"This experience, I'll tell you what, if you find an umpire who doesn't like this, he's an idiot," Davidson smiled as he helped a young eight-year-old named Parker pick out a teddy bear.
A Colorado resident, Davidson visited the Tampa-based hospital two years ago and was humbled to help out again.
"This is one of the most satisfying things," he said. "It's just great to see a smile on these kids' faces, and you feel good inside, you feel like you are giving back. ... It makes baseball, it puts it in perspective, it's just a game.

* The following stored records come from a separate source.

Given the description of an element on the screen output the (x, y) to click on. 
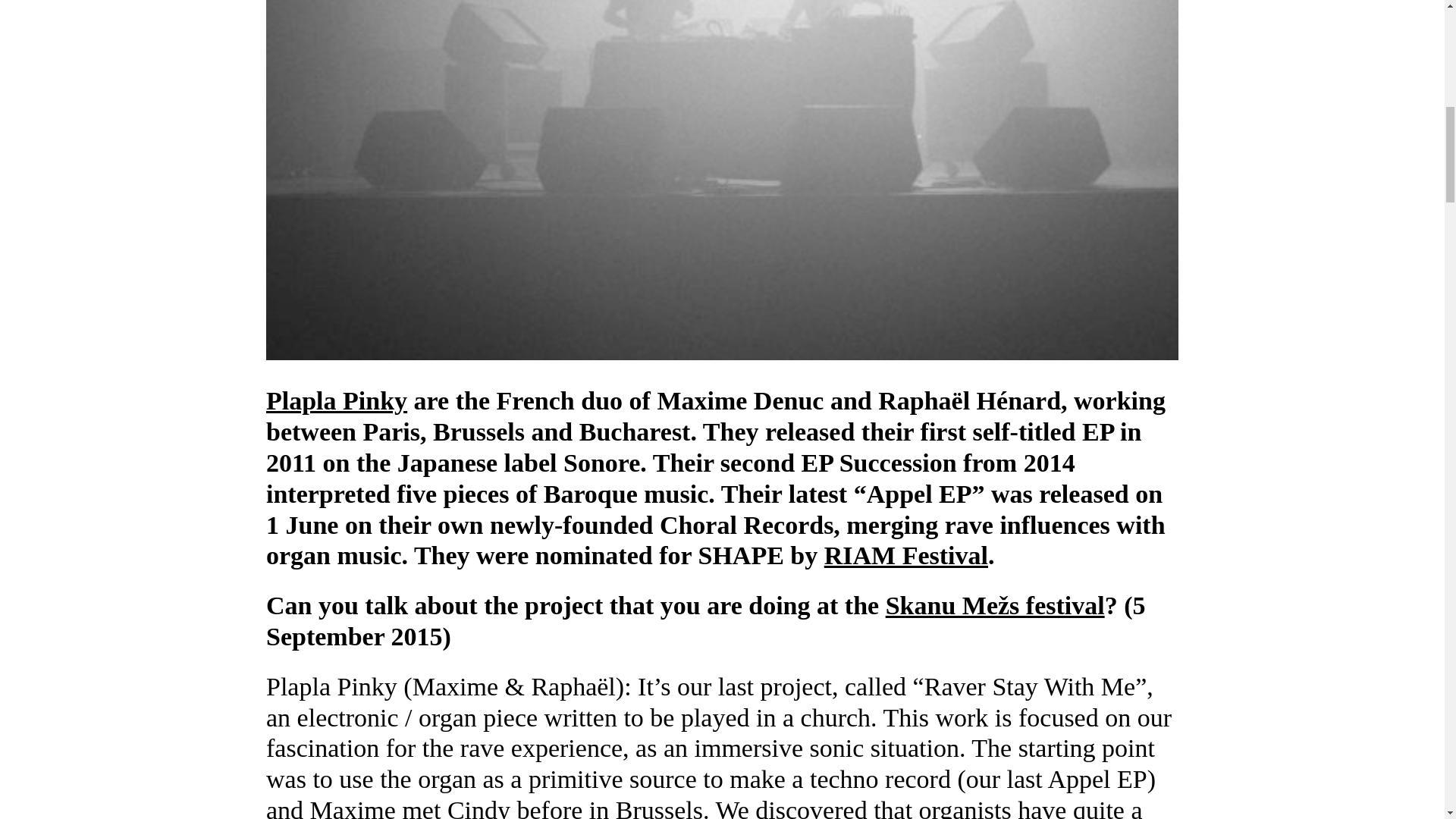
RIAM Festival (906, 555)
Plapla Pinky (336, 400)
Plapla Pinky (336, 400)
Given the description of an element on the screen output the (x, y) to click on. 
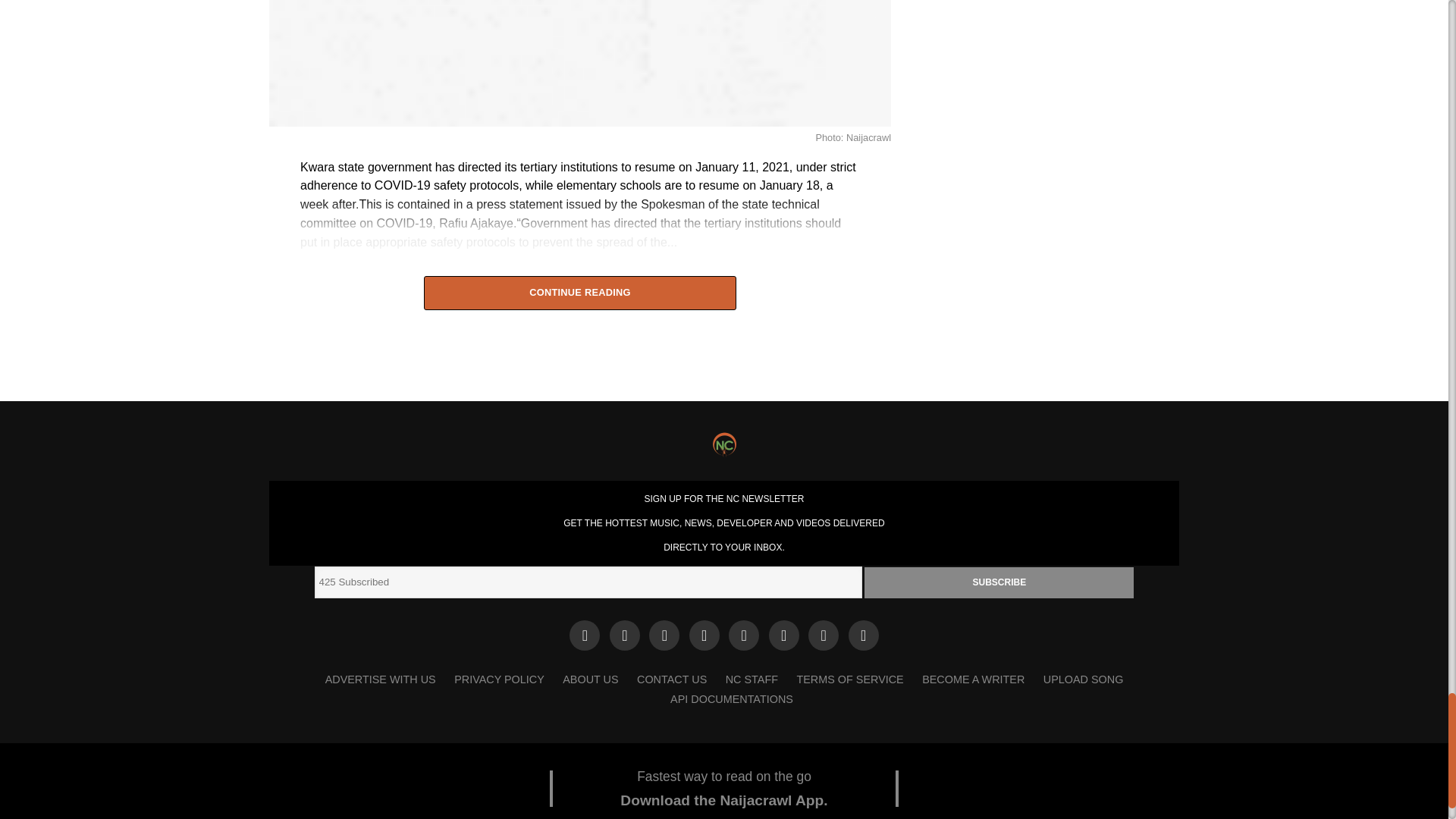
Subscribe (999, 582)
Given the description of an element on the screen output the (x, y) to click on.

This is life."
The program has distributed more than 2,000 stuffed animals since its inception in 2006 and provides a way for umpires to reach out despite a hectic travel schedule.
"My wife worked at a children's hospital in Memphis, where we're from, so I've been around this a little bit," Fletcher said, as the crew decorated the last of the brimming stuffed animal bins, while the leftover toys were set to be distributed throughout the rest of the hospital.
"I've seen the great looks on [the kids'] faces when they get something like this," Fletcher said. "It's very rewarding to be able to spend a little time doing this. ... It's just a lot of fun."
It was almost hard to tell who was having more fun, as the men engaged in light conversation -- bear, dog or cat? -- and helped each child -- mostly cancer and rare blood disease patients -- custom design a stuffed animal.
"To be honest with you, it'd be great if we could do this in every city," Davidson said, as he put the finishing touches on a bear's cheerleader outfit.
After all, in what other setting would you see Rays mascot Raymond giving a boy in a David Ortiz jersey a bear hug?
"The biggest thing for me is, you come in here and expect the kids to be down," Marquez said. "It's amazing, it's just another day. They are upbeat, not sad or anything like that. It's nice because when you are thinking of complaining about something, because now you see it could be worse."
While the group encountered some Rays fans -- and several patients with Yankees and Red Sox apparel -- the umpires were quick to rule that the event was not about baseball.
"Most of the kids may not know what we do [for a living] and that's fine, too," Fletcher said. "It's just nice to get up and spend part of your day doing something that you don't normally do. And to see the smiles, it's truly priceless."
The visit was the 26th hospital visit for the BLUE for Kids Program, with plans for several more trips before the 2008 season ends.
"These guys are all fathers, they are all uncles," the program's executive director Sam Dearth said. "It's not just about baseball. A teddy bear is universal."